Where should data sharing occur

 KEY POINTS

  With the information mapping results determine:

  1.  Where along the surveillance pathway do data NEED to be shared?
  2. CAN data be shared at this point?

     • Practically

     • Legally

With the available information sources identified and their data mapped, you are now in a position to determine where data NEED to be shared across the information systems, and where data CAN be shared.

Ideally, these questions are addressed in a workshop setting bringing together all those who contributed to the mapping exercise of step 4, thereby, allowing for broader discussions or clarifications on their systems and data.

What are the options for sharing data?

The sequence of activities that define an animal health, human health or food safety surveillance system have been summarised by Filter et al. 2021 1 and modified slightly for our purposes.

This pathway provides a useful visualisation of where data or information from existing systems can be shared or exchanged along the surveillance process. The blue box highlights the mostly likely steps where data or information sharing could occur:

  • Data management

This step describes the point in the pathway where individual level (may be group level in the case of herds etc) data generated from the earlier steps are collected, collated into a single location (most often a relational database management system) and cleaned for subsequent analysis. Sharing data at this step would result in a common platform with all data available for joint analysis.

  • Data analysis

Sharing information at this step, would mean that the data are analysed within their sector based on an agreed analysis plan and the results of the analyses shared. With this approach, information is shared rather than data.

  • Data interpretation

Sharing at this step in the surveillance process would mean that data are retained within their sectoral storage system, are analysed within the sector with no agreed analysis plan, and results from the different analyses are jointly considered for interpretation in a One Health, or multisectoral context.

 

Where should the data be shared?

With this in mind, the working group will now need to determine where data or information NEED to be shared to meet the common objectives of the surveillance system defined at Step 3. Defining the data or information required for each objective will facilitate the process.

With that completed, the next step will be to assess whether the data or information CAN be shared at that point in the surveillance pathway from both the practical and legal perspectives.

From a practical perspective there is the consideration of the surveillance strategy within which the data have been collected and whether they are comparable across information sources. There is also the technical consideration of the way in which the data are stored and managed, and whether they can ‘speak’ to each other or not. Any barriers from the practical perspective should be assessed for work around solutions (and their feasibility).

From the legal perspective, EU and national laws associated with those data will need to be considered when assessing whether, and where, data or information sharing can occur.

Ideally data or information can be shared at the same point in the surveillance pathway as where data or information need to be shared to meet the surveillance objective(s).

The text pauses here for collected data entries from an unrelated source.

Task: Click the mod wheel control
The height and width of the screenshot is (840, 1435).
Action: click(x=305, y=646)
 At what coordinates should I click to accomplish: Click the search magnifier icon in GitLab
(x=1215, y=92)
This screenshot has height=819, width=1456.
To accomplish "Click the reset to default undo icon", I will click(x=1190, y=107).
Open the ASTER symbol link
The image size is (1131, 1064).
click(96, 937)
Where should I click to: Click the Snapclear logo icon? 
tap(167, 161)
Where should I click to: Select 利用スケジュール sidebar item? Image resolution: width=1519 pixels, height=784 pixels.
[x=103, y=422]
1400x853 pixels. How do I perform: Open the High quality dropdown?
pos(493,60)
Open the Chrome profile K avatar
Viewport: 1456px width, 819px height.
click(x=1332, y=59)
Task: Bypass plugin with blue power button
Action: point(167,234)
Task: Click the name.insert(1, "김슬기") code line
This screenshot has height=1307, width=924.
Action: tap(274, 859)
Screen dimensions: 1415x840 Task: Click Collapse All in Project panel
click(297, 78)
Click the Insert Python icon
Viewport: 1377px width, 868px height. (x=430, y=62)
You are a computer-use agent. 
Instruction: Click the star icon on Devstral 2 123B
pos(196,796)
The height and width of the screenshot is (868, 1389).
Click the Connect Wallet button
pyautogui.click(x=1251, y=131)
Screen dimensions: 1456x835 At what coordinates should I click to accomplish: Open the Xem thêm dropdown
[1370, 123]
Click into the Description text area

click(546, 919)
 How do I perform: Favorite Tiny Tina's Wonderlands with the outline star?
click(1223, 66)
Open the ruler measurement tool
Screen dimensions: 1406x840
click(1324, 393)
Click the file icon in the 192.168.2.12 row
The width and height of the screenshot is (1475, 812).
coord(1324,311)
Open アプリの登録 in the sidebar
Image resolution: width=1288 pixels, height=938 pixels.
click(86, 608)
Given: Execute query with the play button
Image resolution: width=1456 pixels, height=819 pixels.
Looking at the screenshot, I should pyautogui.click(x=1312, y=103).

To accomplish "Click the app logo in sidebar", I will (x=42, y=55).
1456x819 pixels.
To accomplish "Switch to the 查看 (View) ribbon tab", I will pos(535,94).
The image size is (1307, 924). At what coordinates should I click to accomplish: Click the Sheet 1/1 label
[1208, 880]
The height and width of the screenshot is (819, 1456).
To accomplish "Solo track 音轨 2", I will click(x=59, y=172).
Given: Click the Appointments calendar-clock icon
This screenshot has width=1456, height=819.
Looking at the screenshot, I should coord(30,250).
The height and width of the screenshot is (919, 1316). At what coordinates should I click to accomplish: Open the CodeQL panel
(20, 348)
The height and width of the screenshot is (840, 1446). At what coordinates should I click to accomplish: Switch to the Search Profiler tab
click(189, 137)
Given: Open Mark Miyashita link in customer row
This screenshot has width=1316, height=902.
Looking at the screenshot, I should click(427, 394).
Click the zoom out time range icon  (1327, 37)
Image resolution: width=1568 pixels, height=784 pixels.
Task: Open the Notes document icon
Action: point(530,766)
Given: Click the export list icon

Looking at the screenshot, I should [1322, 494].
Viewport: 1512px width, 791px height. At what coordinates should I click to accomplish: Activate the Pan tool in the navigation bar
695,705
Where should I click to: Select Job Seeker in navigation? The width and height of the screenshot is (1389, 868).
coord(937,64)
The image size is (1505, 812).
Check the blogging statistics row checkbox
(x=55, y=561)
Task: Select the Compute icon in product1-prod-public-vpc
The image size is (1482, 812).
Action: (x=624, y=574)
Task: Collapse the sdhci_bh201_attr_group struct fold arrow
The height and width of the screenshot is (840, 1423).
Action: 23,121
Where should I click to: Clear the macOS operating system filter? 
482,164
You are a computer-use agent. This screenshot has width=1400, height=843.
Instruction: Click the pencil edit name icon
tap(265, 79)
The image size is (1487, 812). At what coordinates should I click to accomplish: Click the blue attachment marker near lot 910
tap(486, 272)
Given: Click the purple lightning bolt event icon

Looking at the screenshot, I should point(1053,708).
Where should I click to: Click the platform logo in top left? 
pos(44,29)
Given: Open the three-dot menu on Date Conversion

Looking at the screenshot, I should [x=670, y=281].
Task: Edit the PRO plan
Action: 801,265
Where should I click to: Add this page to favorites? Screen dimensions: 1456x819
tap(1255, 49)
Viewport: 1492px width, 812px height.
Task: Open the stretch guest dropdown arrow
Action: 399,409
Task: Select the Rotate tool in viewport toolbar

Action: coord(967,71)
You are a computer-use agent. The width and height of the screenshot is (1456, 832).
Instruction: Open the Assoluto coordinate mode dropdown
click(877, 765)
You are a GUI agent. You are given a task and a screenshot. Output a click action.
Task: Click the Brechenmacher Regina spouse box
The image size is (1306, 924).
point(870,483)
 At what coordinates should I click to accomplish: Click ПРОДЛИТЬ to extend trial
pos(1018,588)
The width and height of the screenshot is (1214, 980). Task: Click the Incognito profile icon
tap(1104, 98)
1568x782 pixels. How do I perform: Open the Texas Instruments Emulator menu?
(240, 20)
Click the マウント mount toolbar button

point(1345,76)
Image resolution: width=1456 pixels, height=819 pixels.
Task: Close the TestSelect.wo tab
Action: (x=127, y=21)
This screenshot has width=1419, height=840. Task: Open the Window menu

In some situations, data or information may be able to be shared at an earlier point in the surveillance pathway than where it is needed. In these instances, it may be ‘nice’ to share data or information at the earlier stage, however, it is not necessary and therefore, a careful assessment of the benefits needs to be carried out.

For instance, the integrated West Nile Surveillance system in Italy share analysed data from humans and equids in the event of disease detection (aggregated data summarising the number of positive cases and regional location). They are exploring the possibility of creating an integrated database where raw surveillance data from both the human sector and the animal sector are combined. However, the system currently performs ‘very well’ against its defined objectives and therefore, the cost-benefit of creating a common data base sharing raw data needs to be carefully assessed.

In the event that data or information are only able to be shared at a point later in the surveillance pathway than where it needs to be shared to meet the surveillance objectives, it may be necessary to return to Step 3 and re-define the surveillance objectives appropriate to the data available.

This is also true for the situation where the available data themselves are not sufficient to address the objective even if sharing at the right step can occur.

References

  1. Filter, M., T. Buschhardt, F. Dórea, E. Lopez de Abechuco, T. Günther, E. M. Sundermann, J. Gethmann, J. Dups-Bergmann, K. Lagesen and J. Ellis-Iversen (2021). “One Health Surveillance Codex: promoting the adoption of One Health solutions within and across European countries.” One Health 12: 100233.